When the line containing "Run the code cell with play button" appears in the entries below, begin printing there and stop after the line containing "Click Clear all in Notifications"; print each of those lines exactly and no other line.

Items listed in a dataset
_ _ _

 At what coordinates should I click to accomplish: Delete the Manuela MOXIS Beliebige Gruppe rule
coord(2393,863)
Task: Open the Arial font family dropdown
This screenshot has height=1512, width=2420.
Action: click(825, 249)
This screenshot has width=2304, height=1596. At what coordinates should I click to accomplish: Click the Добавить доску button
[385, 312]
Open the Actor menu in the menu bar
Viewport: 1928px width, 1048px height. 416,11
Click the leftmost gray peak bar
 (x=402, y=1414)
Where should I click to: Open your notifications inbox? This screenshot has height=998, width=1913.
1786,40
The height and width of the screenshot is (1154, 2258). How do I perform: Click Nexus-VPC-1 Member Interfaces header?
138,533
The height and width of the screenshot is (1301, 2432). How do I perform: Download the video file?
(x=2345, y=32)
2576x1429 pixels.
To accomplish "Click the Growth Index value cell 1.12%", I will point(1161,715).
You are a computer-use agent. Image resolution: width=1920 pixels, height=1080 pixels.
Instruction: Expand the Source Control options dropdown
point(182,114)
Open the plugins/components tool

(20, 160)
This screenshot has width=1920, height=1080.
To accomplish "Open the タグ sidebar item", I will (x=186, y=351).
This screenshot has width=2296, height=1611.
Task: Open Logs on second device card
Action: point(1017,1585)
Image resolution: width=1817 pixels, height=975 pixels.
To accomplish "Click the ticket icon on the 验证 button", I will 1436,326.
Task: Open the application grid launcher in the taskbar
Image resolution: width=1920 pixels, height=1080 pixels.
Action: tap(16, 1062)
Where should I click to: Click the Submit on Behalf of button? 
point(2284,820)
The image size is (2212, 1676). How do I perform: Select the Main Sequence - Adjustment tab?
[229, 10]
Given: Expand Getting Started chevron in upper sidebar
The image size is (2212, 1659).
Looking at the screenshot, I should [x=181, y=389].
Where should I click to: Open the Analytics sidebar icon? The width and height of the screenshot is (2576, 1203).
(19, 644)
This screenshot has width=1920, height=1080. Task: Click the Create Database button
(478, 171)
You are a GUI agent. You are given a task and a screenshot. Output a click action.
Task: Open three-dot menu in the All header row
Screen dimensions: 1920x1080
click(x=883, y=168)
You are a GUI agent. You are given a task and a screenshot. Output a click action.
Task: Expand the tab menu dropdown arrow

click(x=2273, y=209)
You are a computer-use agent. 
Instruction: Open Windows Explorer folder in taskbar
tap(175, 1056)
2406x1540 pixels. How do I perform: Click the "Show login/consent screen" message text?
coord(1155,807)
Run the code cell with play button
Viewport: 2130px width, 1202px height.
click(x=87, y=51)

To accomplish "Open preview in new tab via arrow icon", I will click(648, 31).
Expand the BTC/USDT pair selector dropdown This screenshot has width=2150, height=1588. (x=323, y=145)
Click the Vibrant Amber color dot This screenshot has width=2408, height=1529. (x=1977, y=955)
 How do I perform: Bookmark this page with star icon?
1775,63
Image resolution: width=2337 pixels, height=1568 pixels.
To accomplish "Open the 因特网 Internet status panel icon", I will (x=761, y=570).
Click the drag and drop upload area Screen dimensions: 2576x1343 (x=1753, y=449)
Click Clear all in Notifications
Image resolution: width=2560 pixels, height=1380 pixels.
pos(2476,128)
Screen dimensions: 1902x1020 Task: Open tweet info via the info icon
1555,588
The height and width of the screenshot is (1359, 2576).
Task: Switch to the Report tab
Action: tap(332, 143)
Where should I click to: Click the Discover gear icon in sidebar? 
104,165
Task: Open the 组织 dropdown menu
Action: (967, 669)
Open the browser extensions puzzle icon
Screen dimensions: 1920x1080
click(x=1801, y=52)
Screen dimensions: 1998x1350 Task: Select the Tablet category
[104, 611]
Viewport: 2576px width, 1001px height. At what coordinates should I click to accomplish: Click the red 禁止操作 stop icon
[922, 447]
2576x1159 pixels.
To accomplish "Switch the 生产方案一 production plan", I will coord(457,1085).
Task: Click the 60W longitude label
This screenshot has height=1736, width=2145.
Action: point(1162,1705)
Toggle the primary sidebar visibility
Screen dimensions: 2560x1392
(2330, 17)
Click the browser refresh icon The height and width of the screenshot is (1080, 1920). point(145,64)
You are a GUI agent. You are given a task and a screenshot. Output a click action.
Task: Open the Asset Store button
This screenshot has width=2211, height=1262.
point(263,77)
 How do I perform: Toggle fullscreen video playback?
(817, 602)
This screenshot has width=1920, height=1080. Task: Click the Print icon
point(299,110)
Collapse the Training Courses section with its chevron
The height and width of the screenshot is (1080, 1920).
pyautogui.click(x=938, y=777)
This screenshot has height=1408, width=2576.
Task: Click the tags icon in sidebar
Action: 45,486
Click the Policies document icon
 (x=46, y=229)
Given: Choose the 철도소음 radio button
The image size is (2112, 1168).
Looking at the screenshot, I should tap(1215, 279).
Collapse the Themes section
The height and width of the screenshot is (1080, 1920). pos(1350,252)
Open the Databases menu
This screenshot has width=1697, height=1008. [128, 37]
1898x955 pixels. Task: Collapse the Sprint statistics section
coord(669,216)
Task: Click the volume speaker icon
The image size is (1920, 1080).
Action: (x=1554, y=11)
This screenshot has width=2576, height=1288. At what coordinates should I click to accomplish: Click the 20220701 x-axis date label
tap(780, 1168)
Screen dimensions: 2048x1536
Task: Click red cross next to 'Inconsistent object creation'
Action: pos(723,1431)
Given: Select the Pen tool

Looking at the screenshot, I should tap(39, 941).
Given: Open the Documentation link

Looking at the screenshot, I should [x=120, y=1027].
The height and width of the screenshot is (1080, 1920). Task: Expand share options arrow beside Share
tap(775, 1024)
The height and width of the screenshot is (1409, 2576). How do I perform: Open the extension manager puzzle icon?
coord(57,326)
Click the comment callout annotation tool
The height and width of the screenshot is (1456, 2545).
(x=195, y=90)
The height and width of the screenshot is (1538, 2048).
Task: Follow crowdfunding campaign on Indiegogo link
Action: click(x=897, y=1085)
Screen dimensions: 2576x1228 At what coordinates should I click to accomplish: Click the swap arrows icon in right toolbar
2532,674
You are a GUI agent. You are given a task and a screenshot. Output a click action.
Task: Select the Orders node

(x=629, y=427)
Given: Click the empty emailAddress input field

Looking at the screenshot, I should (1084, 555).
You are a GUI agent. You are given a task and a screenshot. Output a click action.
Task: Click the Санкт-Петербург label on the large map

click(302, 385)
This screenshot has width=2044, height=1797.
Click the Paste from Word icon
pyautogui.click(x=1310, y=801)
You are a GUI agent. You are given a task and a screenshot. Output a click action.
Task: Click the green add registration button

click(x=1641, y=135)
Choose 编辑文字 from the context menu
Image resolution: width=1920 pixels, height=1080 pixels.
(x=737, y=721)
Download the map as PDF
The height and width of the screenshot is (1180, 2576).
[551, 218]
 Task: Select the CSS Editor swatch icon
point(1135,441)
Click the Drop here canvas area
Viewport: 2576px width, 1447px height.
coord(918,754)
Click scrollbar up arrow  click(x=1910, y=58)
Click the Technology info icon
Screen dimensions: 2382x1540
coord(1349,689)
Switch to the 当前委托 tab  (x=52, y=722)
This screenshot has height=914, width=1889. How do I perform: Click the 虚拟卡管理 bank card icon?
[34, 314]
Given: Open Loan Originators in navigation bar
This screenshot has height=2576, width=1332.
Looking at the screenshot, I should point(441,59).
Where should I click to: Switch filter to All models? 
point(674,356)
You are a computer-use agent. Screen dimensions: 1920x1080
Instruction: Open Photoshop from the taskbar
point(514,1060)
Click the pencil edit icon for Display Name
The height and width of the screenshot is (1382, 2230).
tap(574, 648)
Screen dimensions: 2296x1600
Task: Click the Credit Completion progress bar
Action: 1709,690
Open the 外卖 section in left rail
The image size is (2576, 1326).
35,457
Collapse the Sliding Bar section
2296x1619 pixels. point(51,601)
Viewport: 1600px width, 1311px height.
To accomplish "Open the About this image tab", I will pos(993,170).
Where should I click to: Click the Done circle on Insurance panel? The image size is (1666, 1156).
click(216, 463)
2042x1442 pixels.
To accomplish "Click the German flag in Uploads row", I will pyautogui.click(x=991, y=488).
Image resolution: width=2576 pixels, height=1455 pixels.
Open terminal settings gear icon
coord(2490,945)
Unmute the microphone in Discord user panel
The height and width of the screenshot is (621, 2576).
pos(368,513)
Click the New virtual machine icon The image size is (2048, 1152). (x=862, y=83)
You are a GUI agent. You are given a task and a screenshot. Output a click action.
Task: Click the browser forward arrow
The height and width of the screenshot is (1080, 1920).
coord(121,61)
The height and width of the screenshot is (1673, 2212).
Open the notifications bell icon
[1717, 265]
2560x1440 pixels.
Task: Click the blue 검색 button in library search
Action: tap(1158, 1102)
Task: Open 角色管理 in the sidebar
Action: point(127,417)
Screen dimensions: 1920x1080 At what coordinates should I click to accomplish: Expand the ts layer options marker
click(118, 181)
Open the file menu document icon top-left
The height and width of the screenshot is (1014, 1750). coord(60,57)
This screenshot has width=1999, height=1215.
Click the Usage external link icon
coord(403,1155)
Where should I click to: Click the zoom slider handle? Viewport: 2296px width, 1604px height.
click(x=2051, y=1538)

_ _ _

Worked solution.
Run the code cell with play button
Viewport: 2130px width, 1202px height.
click(x=87, y=51)

To accomplish "Open preview in new tab via arrow icon", I will click(648, 31).
Expand the BTC/USDT pair selector dropdown This screenshot has width=2150, height=1588. (x=323, y=145)
Click the Vibrant Amber color dot This screenshot has width=2408, height=1529. (x=1977, y=955)
 How do I perform: Bookmark this page with star icon?
1775,63
Image resolution: width=2337 pixels, height=1568 pixels.
To accomplish "Open the 因特网 Internet status panel icon", I will (x=761, y=570).
Click the drag and drop upload area Screen dimensions: 2576x1343 (x=1753, y=449)
Click Clear all in Notifications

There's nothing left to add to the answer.